Nobody is entirely sure where they came from, when they started or why they still seem to be everywhere, but the chances are that if you have a social media account, then somebody has posted a ‘Life Hack’ for you. Life hacks are the modern, turbo-charged equivalent of the “Handy Hints” – the kind of help pages that used to appear in just about every type of magazine giving you little tricks of the trade in everything from photography to cake decorating to home brew beer.

It’s rare that one of these digital Top Tips catches our attention, but there’s a recent one that certainly has! We found a product, which is widely on sale, called stainless steel soap and it’s not actually soap at all – it’s a soap-bar shaped piece of stainless steel that’s used to prevent chef’s hands from smelling like garlic all day.

It’s true that garlic is quite potent stuff and you can use some fairly heavily scented handwash after handling it, only to find that your hands still carry the underlying smell of garlic. The use of stainless steel soap comes from the old wives’ tale about chopping garlic and then rubbing your hands on the kitchen tap to counteract the compounds that cause the smell in garlic, particularly the kind of compounds that stick to your hands.
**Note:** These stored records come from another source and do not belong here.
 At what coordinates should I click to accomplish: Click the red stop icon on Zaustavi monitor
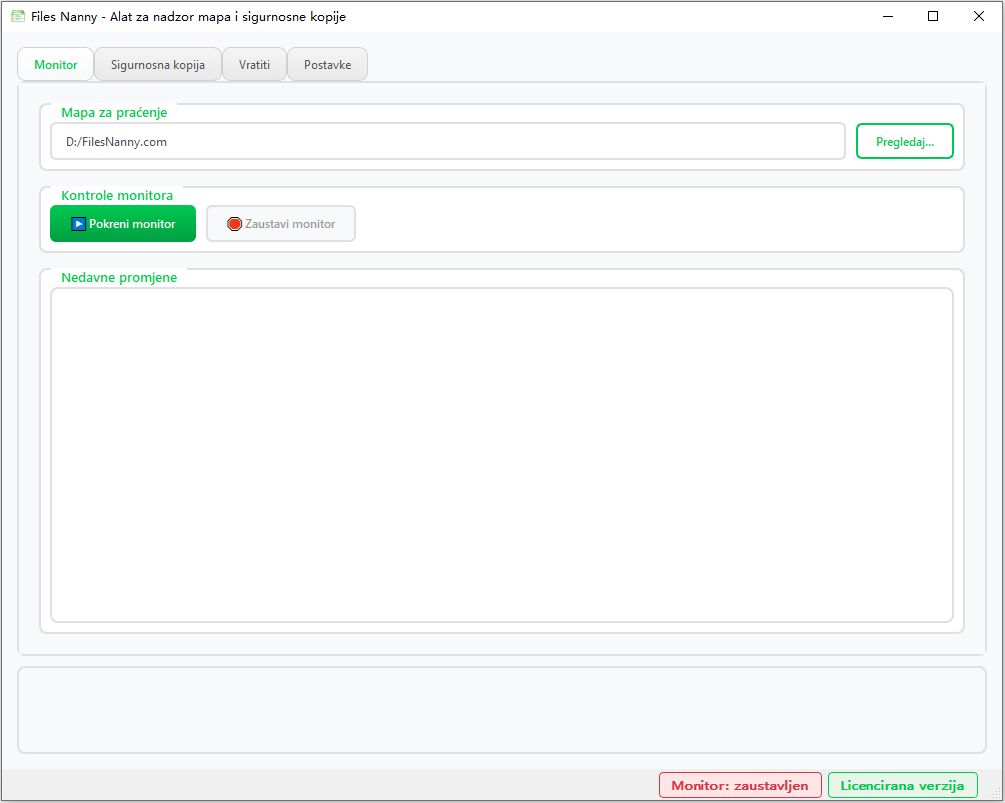click(x=233, y=223)
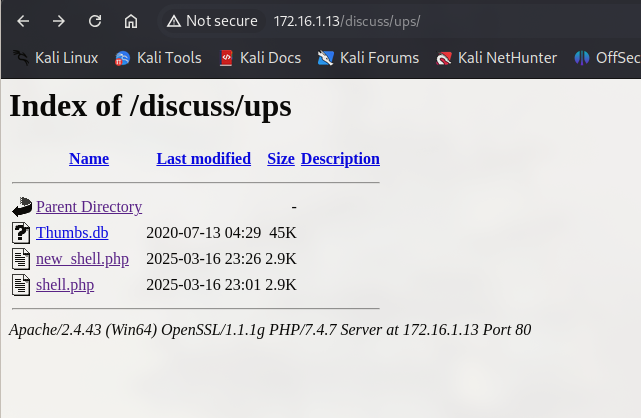Screen dimensions: 641x418
Task: Reload the current page
Action: click(95, 21)
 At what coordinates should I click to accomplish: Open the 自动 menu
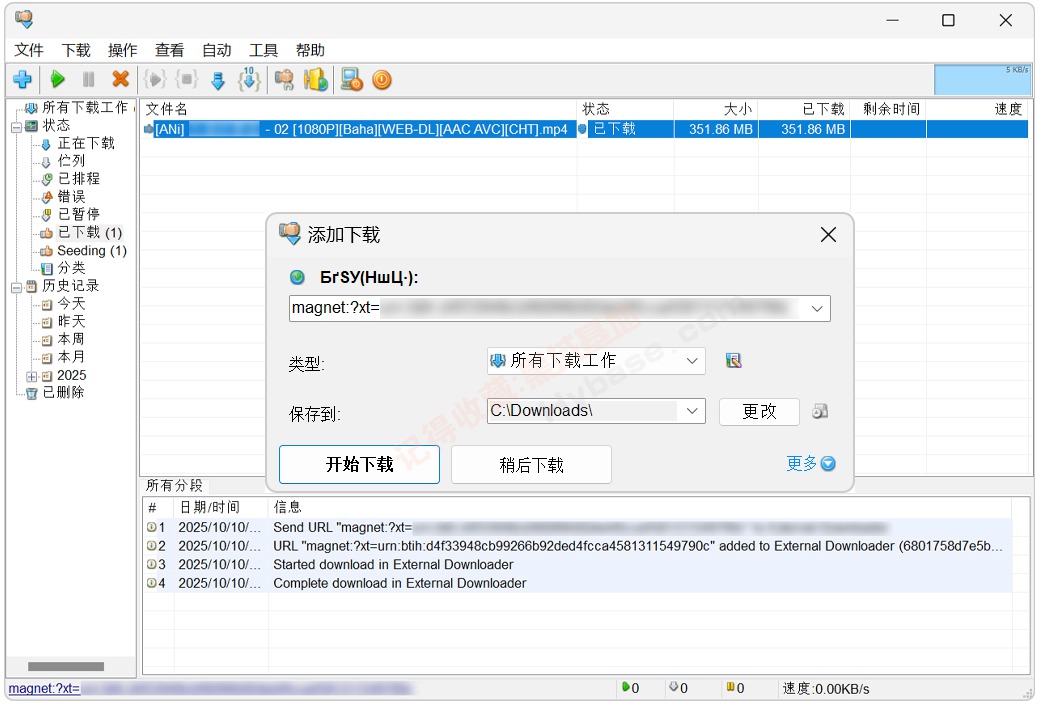click(216, 50)
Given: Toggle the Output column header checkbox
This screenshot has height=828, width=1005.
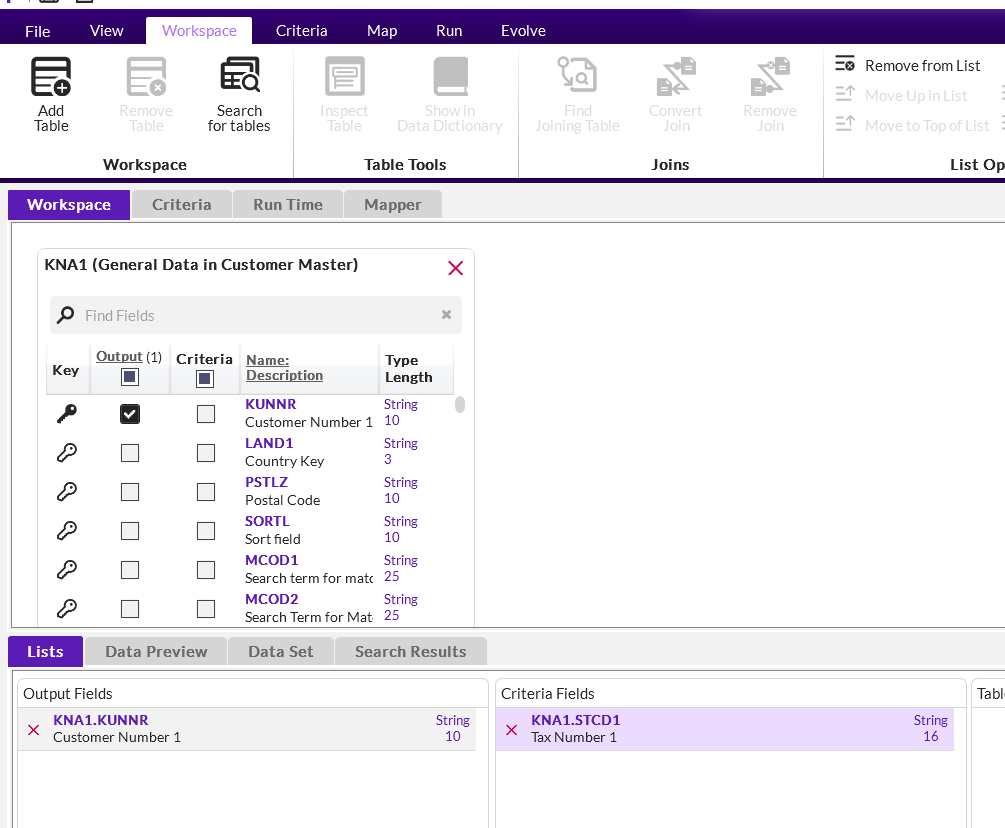Looking at the screenshot, I should click(x=130, y=378).
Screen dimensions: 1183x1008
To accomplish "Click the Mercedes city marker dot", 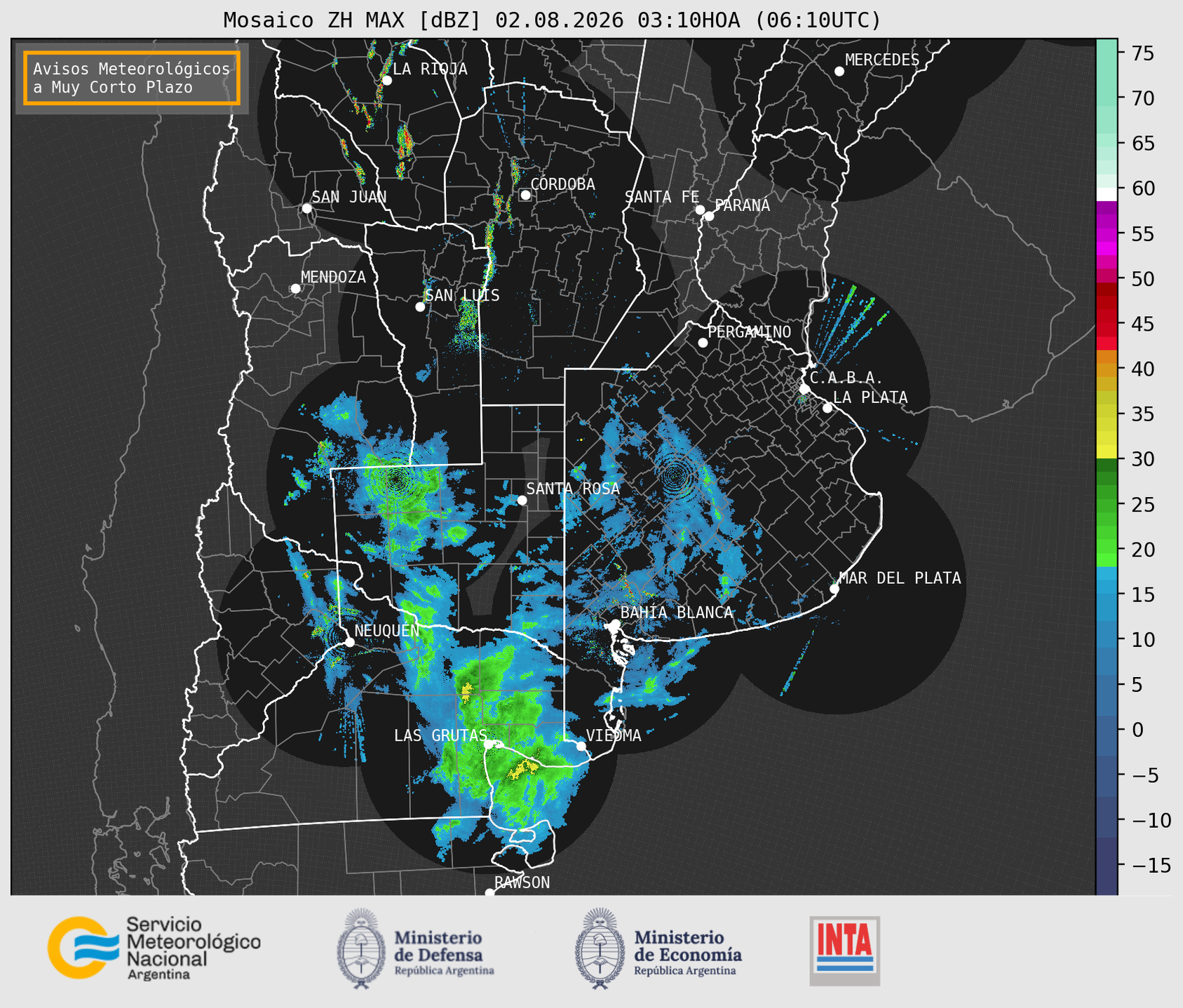I will tap(839, 71).
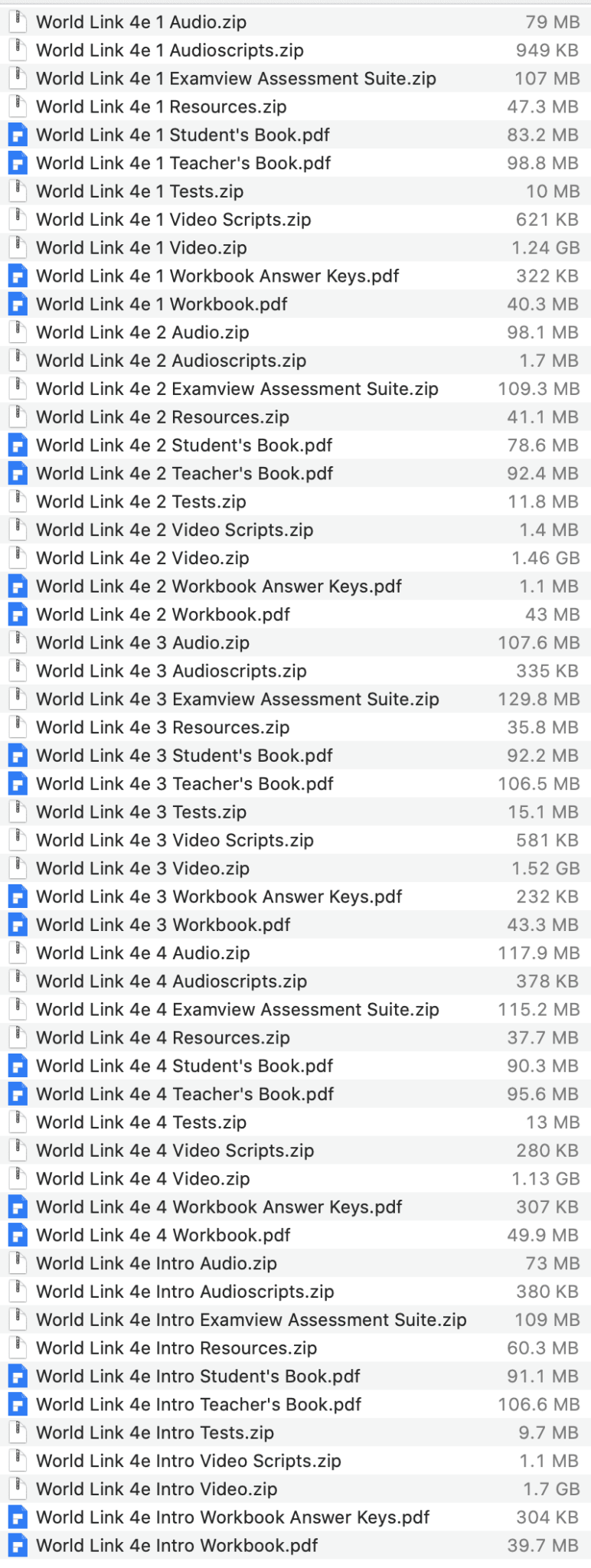Click the PDF icon beside World Link 4e 2 Workbook
This screenshot has height=1568, width=591.
[17, 614]
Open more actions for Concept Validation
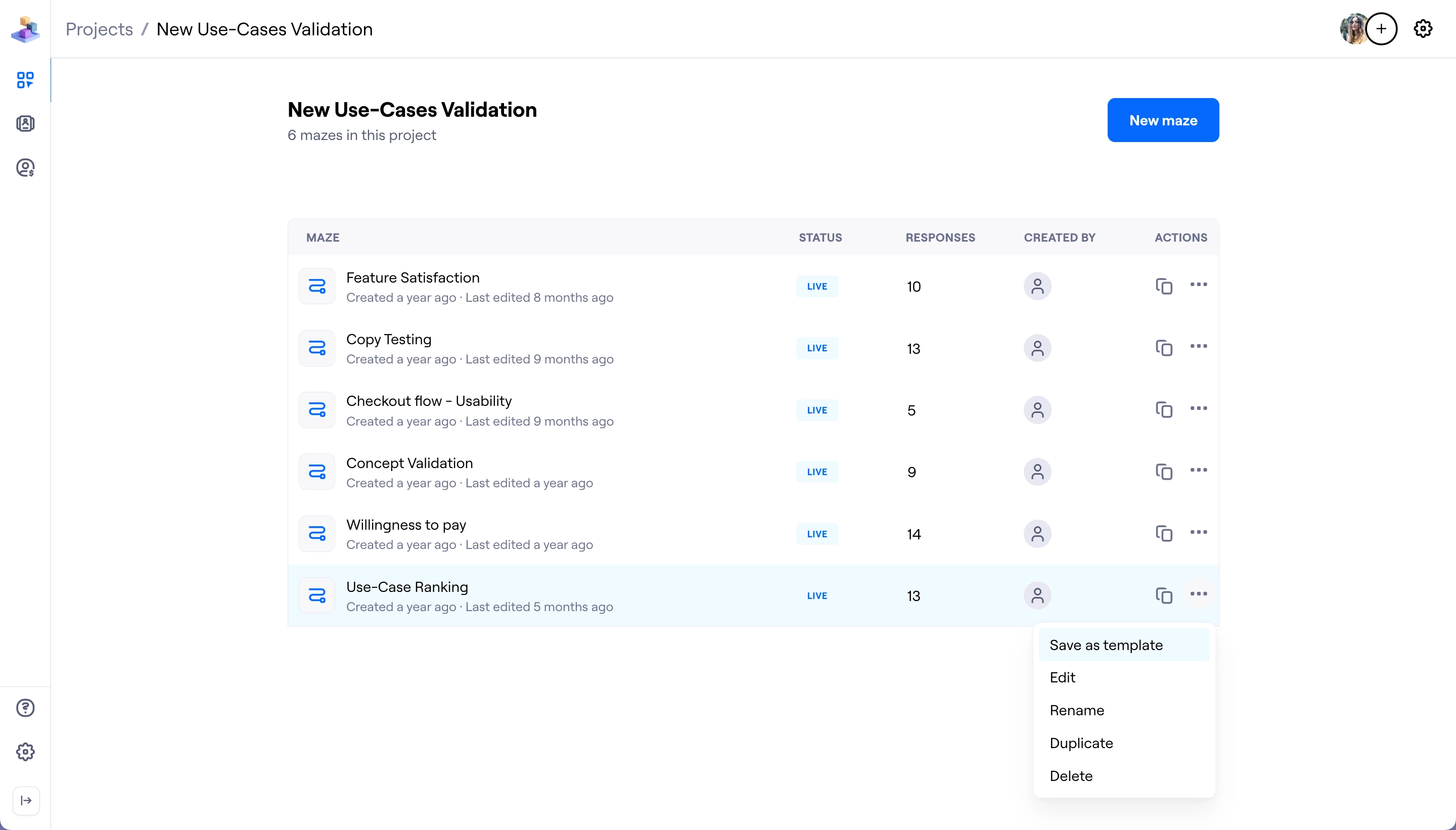 1198,470
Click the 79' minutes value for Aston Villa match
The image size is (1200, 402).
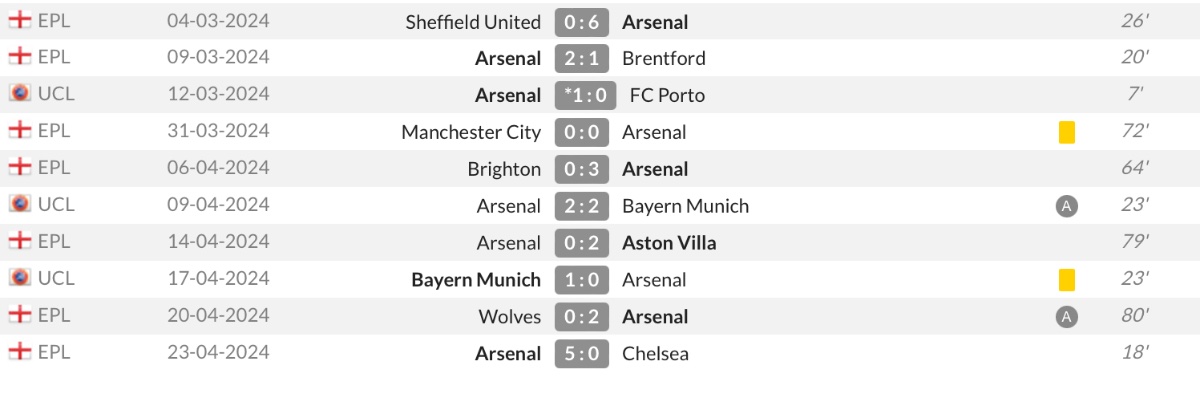[1135, 242]
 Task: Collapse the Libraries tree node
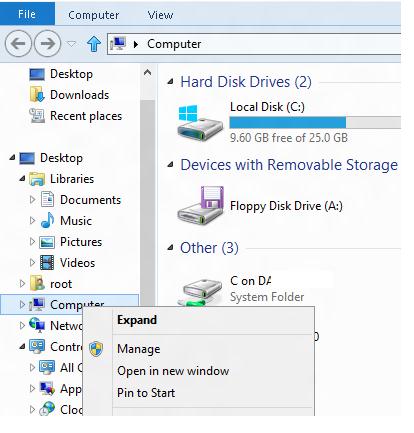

The question over whether there’s any scientific merit is still ongoing, but from the research that we found, it all appears to rely on a couple of different compounds. Garlic has a lot of sulphuric combinations that give it its taste and smell, the strongest and most potent is called allicin. Allicin is only created when garlic is chopped or crushed, because it takes the combination of an enzyme and an amino acid that are in two separate parts of the garlic cells walls to come into contact to make it. That’s the reason why garlic cloves don’t really smell but become very fragrant the second you cut them.

There’s a logical consistency that the allicin in garlic could cling to the stainless steel and not your hands, thanks to the chromium content. The stainless steel used in the ‘soap’ is about 11% by weight and it gives the steel its corrosion resisting properties; it’s possible that the chromium oxide that’s formed when the steel comes into contact with air and water could bind to the sulphuric garlic compounds, meaning that they’re taken and bound onto the steel and not the chef’s hands.

We admit that, as yet, we’ve not tested this out ourselves, but in theory, there’s nothing to say that washing your hands and rubbing it over with a stainless steel dessert spoon wouldn’t have the exact same effect. The major question that needs asking now is whether there’s a market for stainless steel toothbrushes to help with that very tricky garlic breath?